INSTRUCTIONS TO FOLLOW
In your copy, each record should read exactly as it does below, and no pictures should be present.
ENTRIES PROVIDED START
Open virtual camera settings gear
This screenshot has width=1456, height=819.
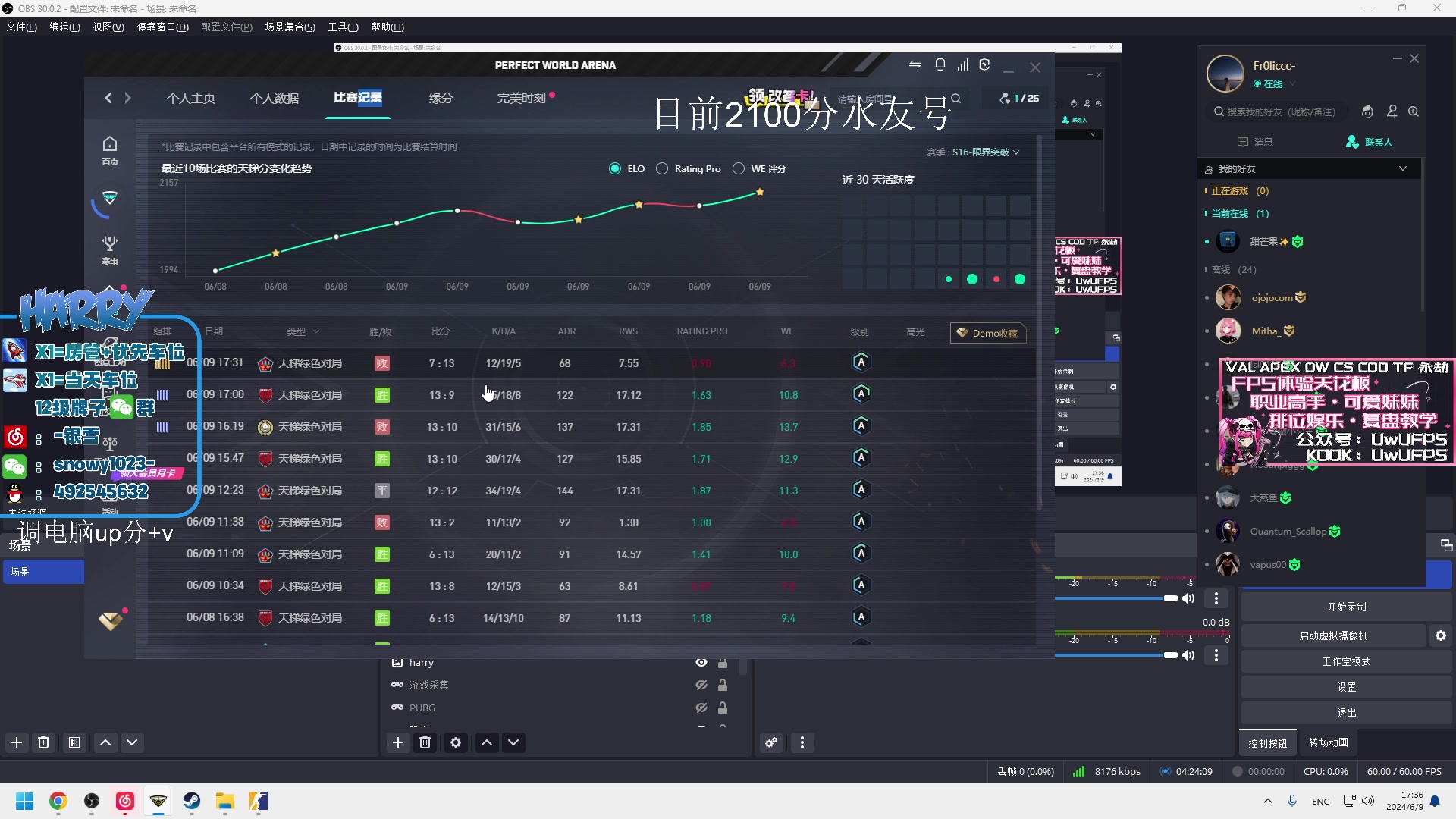[x=1440, y=635]
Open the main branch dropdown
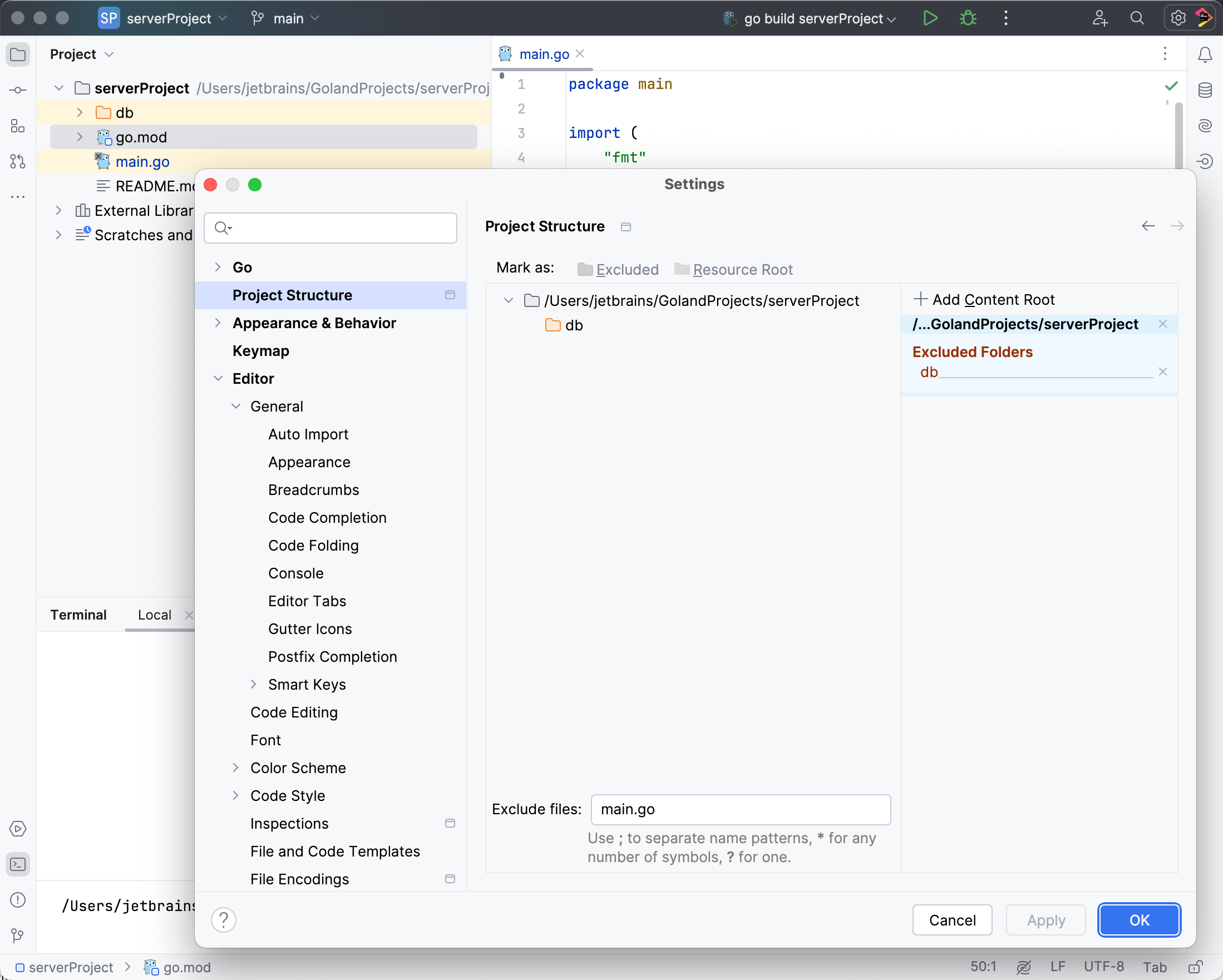1223x980 pixels. (285, 18)
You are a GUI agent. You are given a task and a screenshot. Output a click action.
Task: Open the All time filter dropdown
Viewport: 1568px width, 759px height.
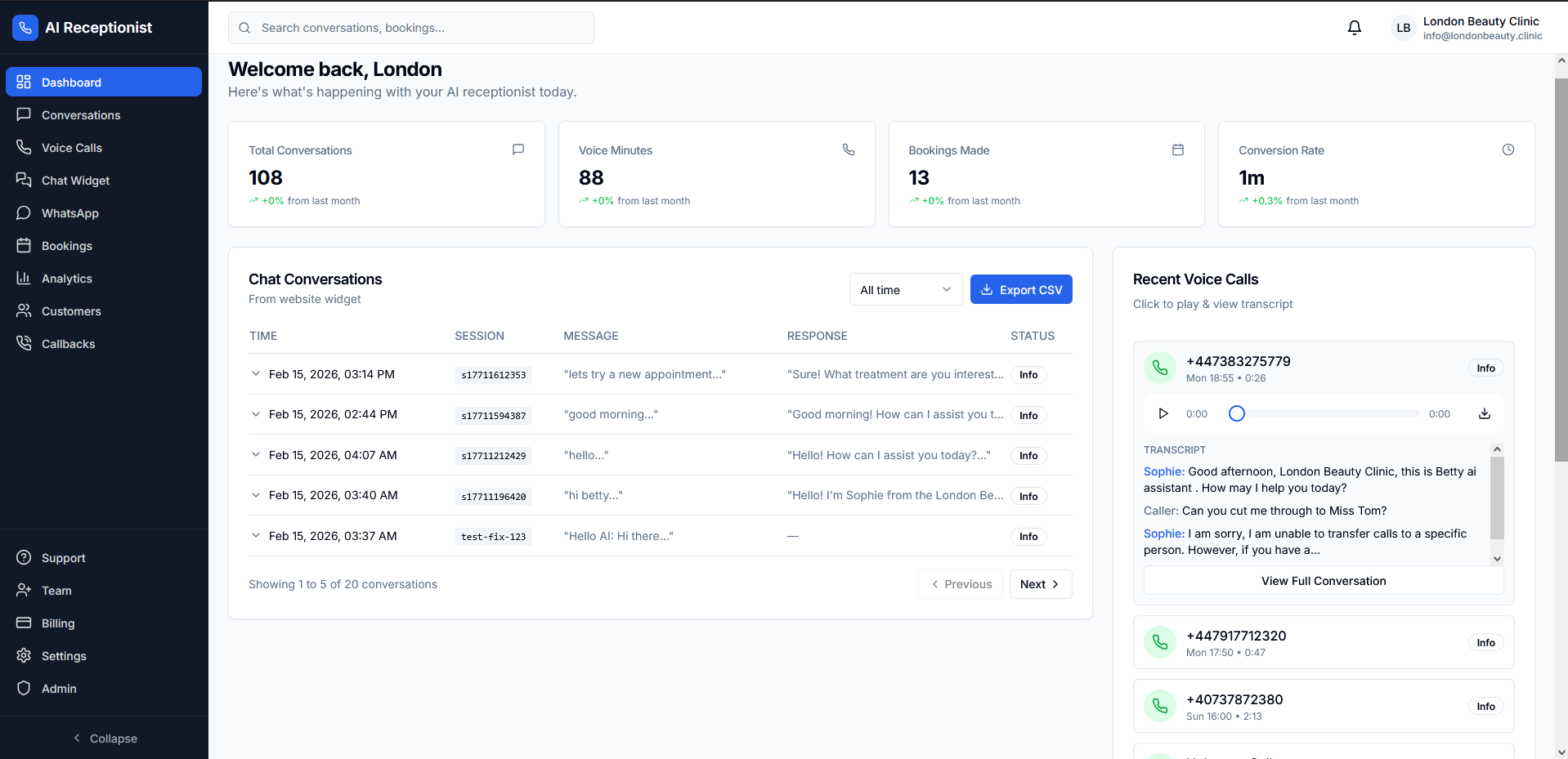[905, 289]
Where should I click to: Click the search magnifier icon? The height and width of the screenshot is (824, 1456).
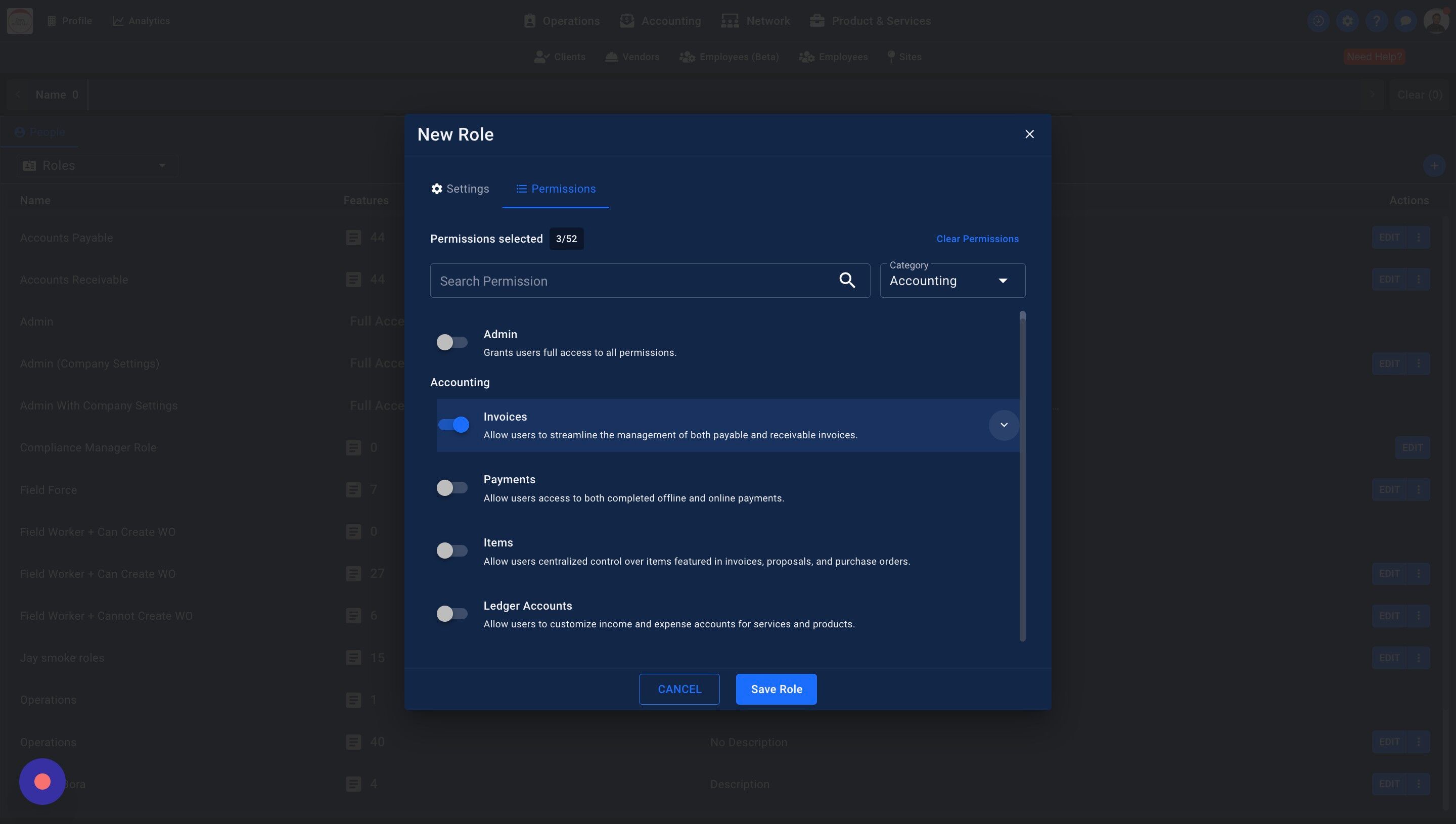coord(846,280)
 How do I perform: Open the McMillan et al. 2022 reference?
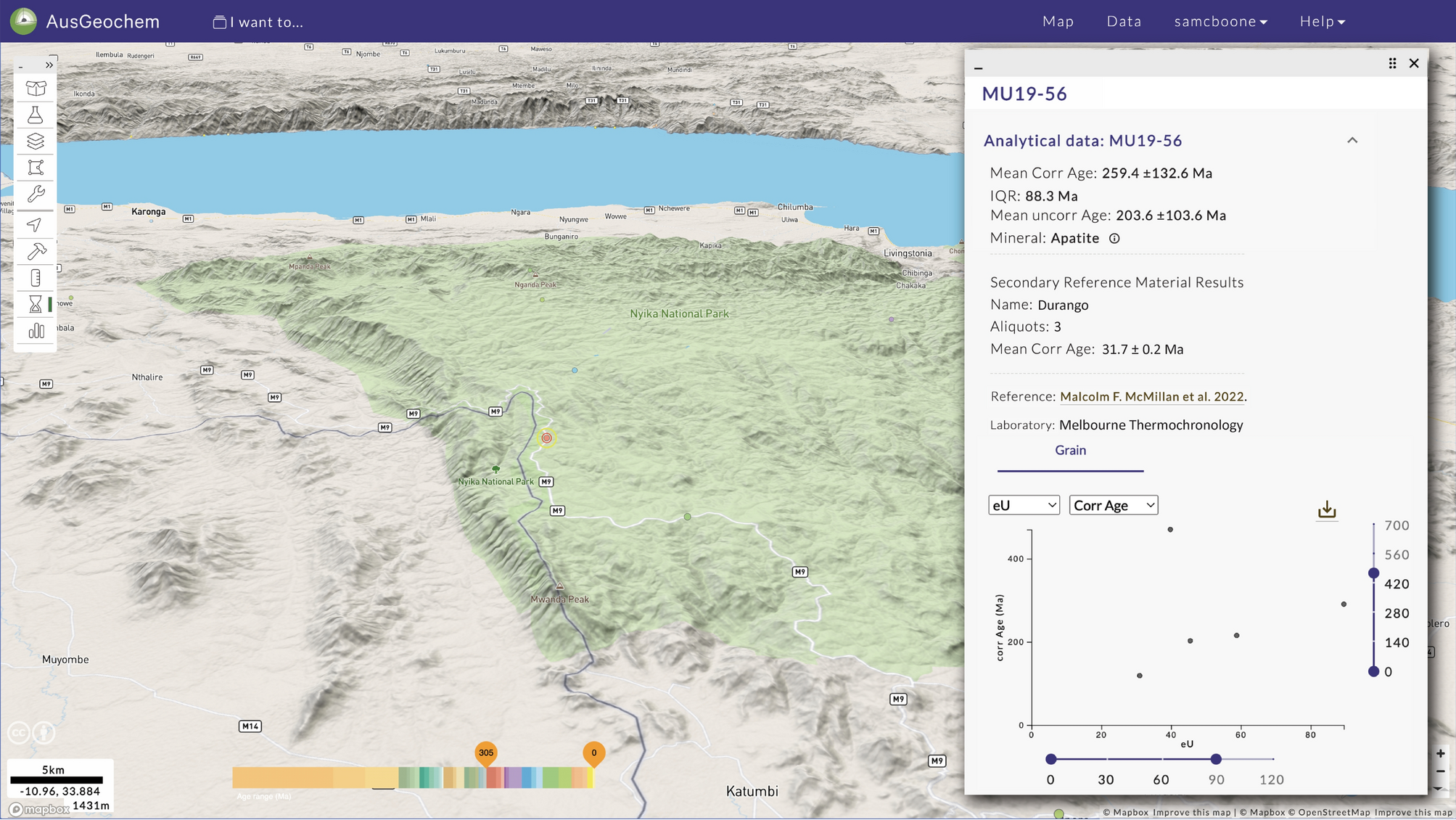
ENTRIES PROVIDED END
SOLUTION TO THE EXERCISE
Open virtual camera settings gear
This screenshot has width=1456, height=819.
[x=1440, y=635]
Open the main branch dropdown
1223x980 pixels. (285, 18)
You are a GUI agent. You are given a task and a screenshot. Output a click action.
Task: Open the All time filter dropdown
Viewport: 1568px width, 759px height.
[905, 289]
Where should I click to: Click the search magnifier icon? The height and width of the screenshot is (824, 1456).
coord(846,280)
 How do I perform: Open the McMillan et al. 2022 reference?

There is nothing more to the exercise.